* _DIRECTIONS_
Leave the pictures behind and reproduce every line of the listing exactly.
Top of SOURCE RECORDS
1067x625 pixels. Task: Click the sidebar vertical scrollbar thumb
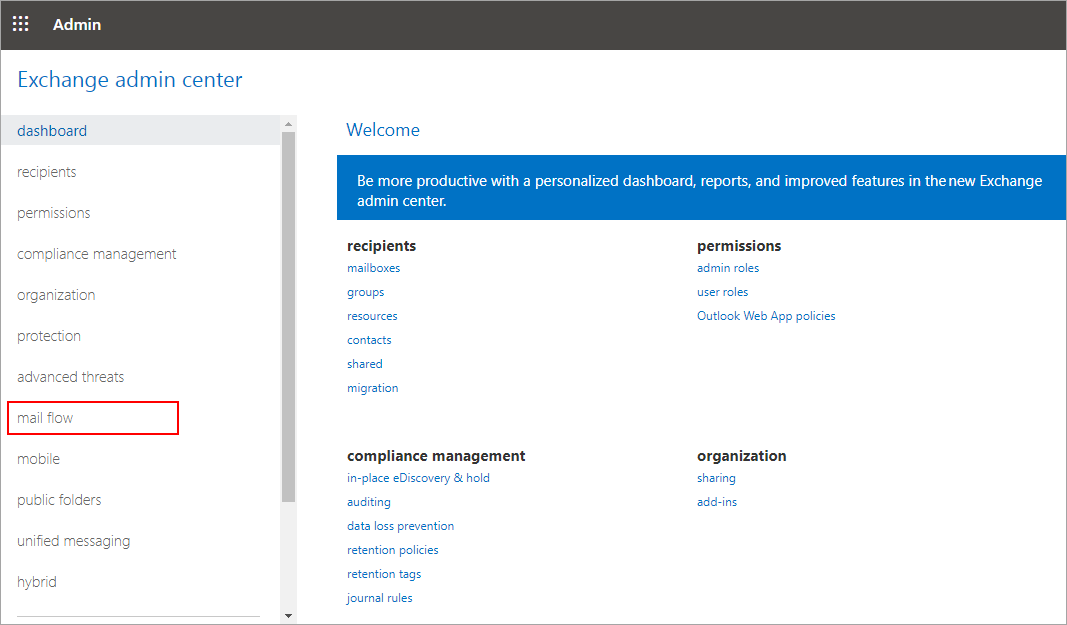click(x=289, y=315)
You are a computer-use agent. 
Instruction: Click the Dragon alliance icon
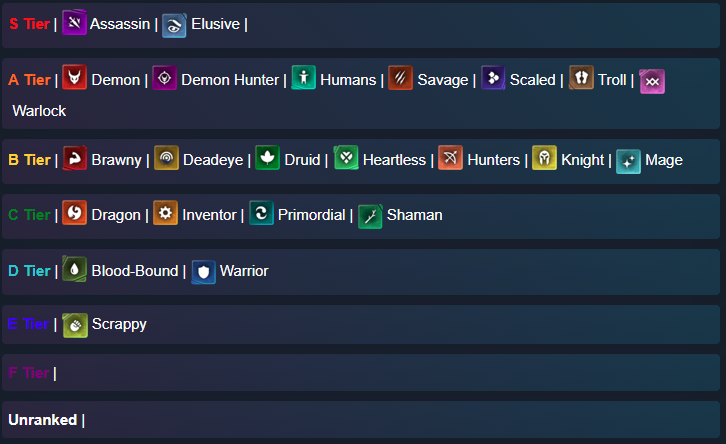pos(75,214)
Bottom of SOURCE RECORDS
* _SOLUTION TO THIS TASK_
1067x625 pixels. Task: Click the sidebar vertical scrollbar thumb
click(x=289, y=315)
You are a computer-use agent. 
Instruction: Click the Dragon alliance icon
pos(75,214)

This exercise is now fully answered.